An open letter to Central District parents, particularly those of area 42 & 43:

During the public testimony of Wednesday’s School Board meeting, two area 42 and 43 parents spoke in support of reopening the TT Minor school. Most of their testimony was strong, citing the unarguable damage done by the district with past growth boundary decisions.

However, one parent concluded by angrily telling the board to ask themselves why no one is going to Madrona.

Nothing else, no context, no data, just vile insinuation.

Even if the statement was not meant in that manner it was still a grossly irresponsible choice of phrasing.

It is well-known that Madrona alienated many neighborhood families during the school choice era. But that was two principles ago. Most of the teaching staff has turned over. Last year, the majority of eligible area kindergartners attended Madrona, for the first time in many years.

And the rumors and gossip persist.

If you have concerns about the school, don’t just rely on gossip. Visit the school. Talk to Madrona parents. We did that last spring, and felt good about sending out son there to kindergarten this fall, and we continue to be very happy with our decision.

Area 42 and 43 parents should additionally ask themselves how their community is represented. Do you agree with argument by innuendo and the denigration of a neighboring school? Even if TT Minor reopens, it will be a Seattle Public School, and a part of the Central District community along with Madrona. I hope the advocates of TT Minor realize that.

Matthew Cary

9 thoughts on “An open letter regarding neighborhood schools

  1. Racism is Lame. I don’t envy the board having to sit through that. I’d like to hope that this rezoning exercise presents an opportunity to give all of the local schools a little more publicity. It’s all the Central District. It’s all Garfield at the end of the line.

    It does make me worry a little bit about the Meany/Washington divide as it’s shaping up.
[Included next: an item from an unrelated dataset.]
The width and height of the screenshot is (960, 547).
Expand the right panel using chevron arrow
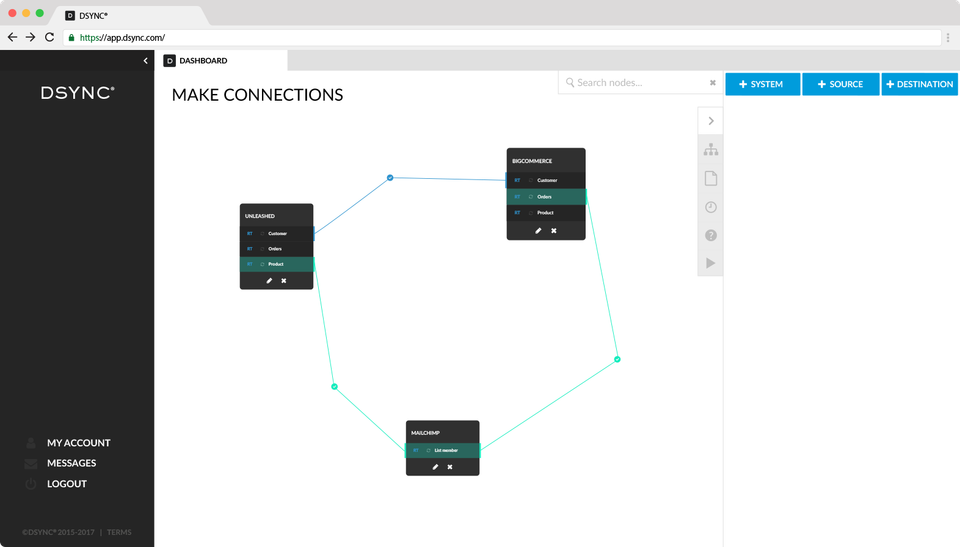(x=711, y=121)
The second draft of our middle school boundaries has shifted Baily Gatzert from Meany Middle School over to Washington. According to the Seattle Times, this was done in the interest of consolidating Social Service Programs. And Gatzert is closer to Washington Middle School- so it’s hard to argue with that choice. But it does highlight some of the demographic divides in our neighborhood.

  2. I’m unfamiliar with this issue, can you clarify what’s being insinuated? I’m not a parent, so that’s likely why I don’t know what you’re talking about. But I do like to know what’s going on in my community.
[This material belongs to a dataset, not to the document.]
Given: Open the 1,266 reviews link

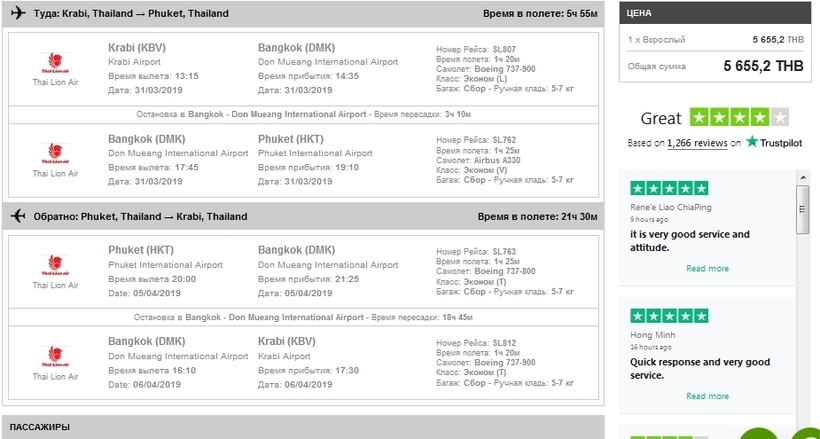Looking at the screenshot, I should [697, 143].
  3. This was a response and regret that was sent for any misunderstandings. We all want great neighborhood schools and some of the practices of the District at times seems to set one neighborhood against another. Our neighborhood of 500 students seems to told we must be diced and sliced to fill Lowell and Madrona and in the latest reiteration McGilvra and Madrona. . This following was not sent by me, but the testifying in 2 minutes holding a newborn can be challenging, and I believe expresses the regret that anything would set us against one another:
    I read your post in Madrona Moms and appreciate you standing up for Madrona. One of my son’s closest friends is in first grade there and her parents, whose opinion I full heartedly trust, say their daughter is “thriving” there and they are happy with the school. We sometimes meet at the playground after school and I see a lot of great kids and parents enjoying each other’s company.
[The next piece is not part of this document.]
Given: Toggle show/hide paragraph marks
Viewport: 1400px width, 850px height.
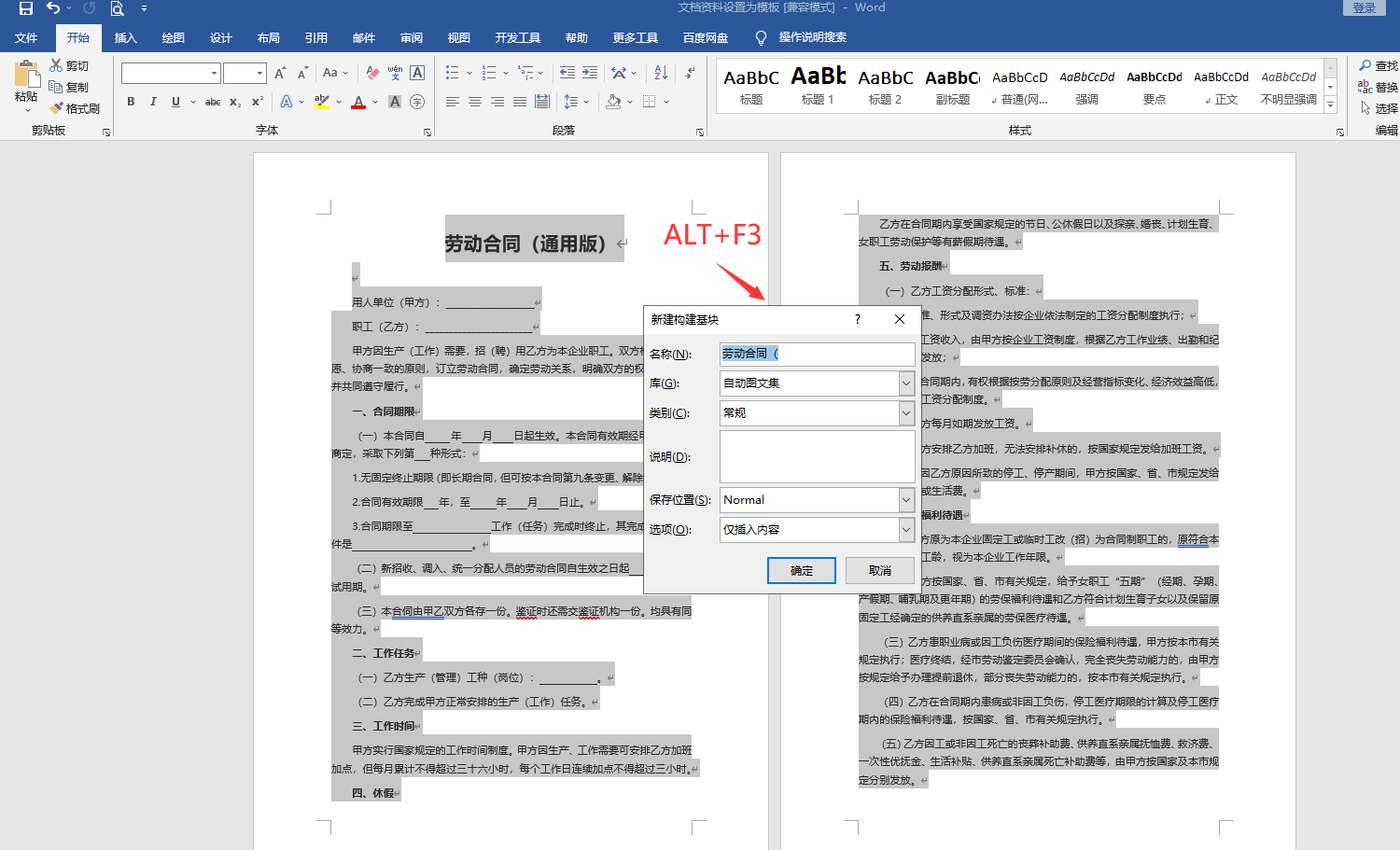Looking at the screenshot, I should tap(690, 73).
    While I wasn’t at the meeting the other night I know the woman who spoke. I live in area 42/43 and am part of the group wanting to re-open TT Minor. Please don’t take it personally that folks here want their own neighborhood school. I think it’s great that Madrona has improved and is catching the local kids around there. What we have been told is that Madrona needs kids ergo our section is being added to the catchment. From our perspective, if this trend continues, those of us here slated for Madrona will once again be moved–it’s already happened multiple times. Maybe the district needs to be informed of the increased enrollment at Madrona so they won’t, again, be dealing with a capacity issue in the coming years.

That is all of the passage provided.